Other contraindications are relative and need to be assessed on a case-by-case basis: history of dependence on other substances, significant cardiovascular pathologies including heart failure and arrhythmia, severe respiratory pathologies for inhaled forms, history of severe major depressive episodes.
Safe dosing - the fundamental principle
The principle of progressive titration - «start low, go slow» - is the foundation of all medical cannabis prescribing. The minimum effective dose is the therapeutic goal, not the maximum tolerated dose. For cannabis-naive patients, initial doses are very low - just a few milligrams of THC - gradually increased according to tolerance and clinical effect, over several weeks to months.
The route of administration has a direct influence on treatment safety. Oral oils and capsules have slow absorption and a gradual onset of action - peak plasma levels are reached in 1-3 hours, facilitating titration and reducing the risk of accidental overdose. Inhalation - vaporization rather than combustion in the medical context - produces a rapid onset of action in a matter of minutes, enabling better dose-response adjustment in real time, but requiring more experience to avoid excessive consumption.

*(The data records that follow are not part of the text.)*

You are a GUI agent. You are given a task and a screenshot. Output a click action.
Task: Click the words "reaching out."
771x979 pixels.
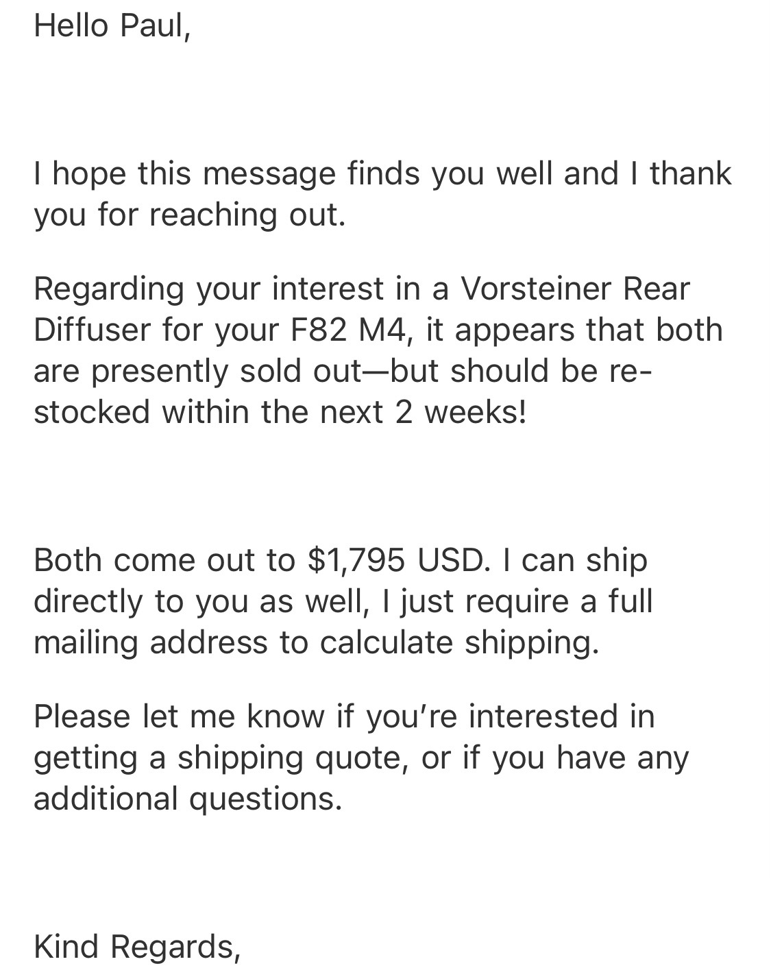click(247, 215)
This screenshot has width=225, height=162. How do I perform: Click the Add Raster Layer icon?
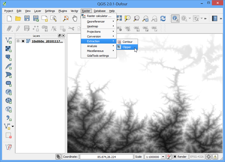(9, 49)
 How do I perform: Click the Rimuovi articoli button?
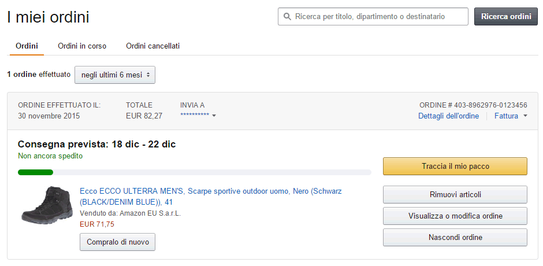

Frequently asked questions
Do I need a prescription to obtain medical cannabis in Quebec?
Technically, this is not a prescription in the conventional pharmaceutical sense, but a medical documentissued by a licensed physician and compliant with Health Canada requirements. This document authorizes you to register with a licensed producer and receive medical cannabis by mail. Without this medical document signed by a physician, you cannot access Health Canada's medical cannabis program. Prior medical consultation is mandatory - it's not an administrative formality, but an actual clinical evaluation.
Can medical cannabis replace my current medications?
In the vast majority of cases, medical cannabis is used to treat complementary and not as a replacement for medication already prescribed - particularly for complex conditions such as chronic pain, PTSD, or spasticity. In some cases, an improvement in symptoms with cannabis may make it possible to reduce doses of other medications - notably opioids for chronic pain - but this modification should never be done on its own. Any change in your medication regimen should be discussed and supervised by your doctor.
Can my family doctor refuse to prescribe me medical cannabis?
Yes - no doctor is legally obliged to issue a medical document for cannabis. Some family physicians are reluctant to engage in this practice due to lack of training or out of principle. If your family doctor does not prescribe medical cannabis, you can consult a Clinique Omicron physician who will evaluate your file and determine if you are a suitable candidate.
Can I drive after taking my medical cannabis?
No, if your treatment contains THC and you have recently taken it. THC-impaired driving is a criminal offence in Canada, identical to driving under the influence of alcohol. The time after which it is safe to drive depends on the dose, the route of administration, your individual tolerance, and the format consumed - there is no precise universal rule. In medical practice, it is advisable to avoid driving within hours of consuming THC-containing cannabis, and to have an explicit discussion with your doctor about driving as part of your treatment.
Does CBD-only medical cannabis carry the same risks?
CBD - cannabidiol - is the non-psychoactive cannabinoid in cannabis, with a significantly more favorable safety profile than THC. It produces no psychoactive effects, is not associated with the psychiatric risks of THC, and does not cause driving impairment. Products based on pure CBD or with a high CBD/minimal THC ratio have a different risk profile and are often better tolerated. CBD drug interactions do exist, however - notably with anti-epileptics and anticoagulants - and medical consultation remains necessary even for CBD-dominant formulations.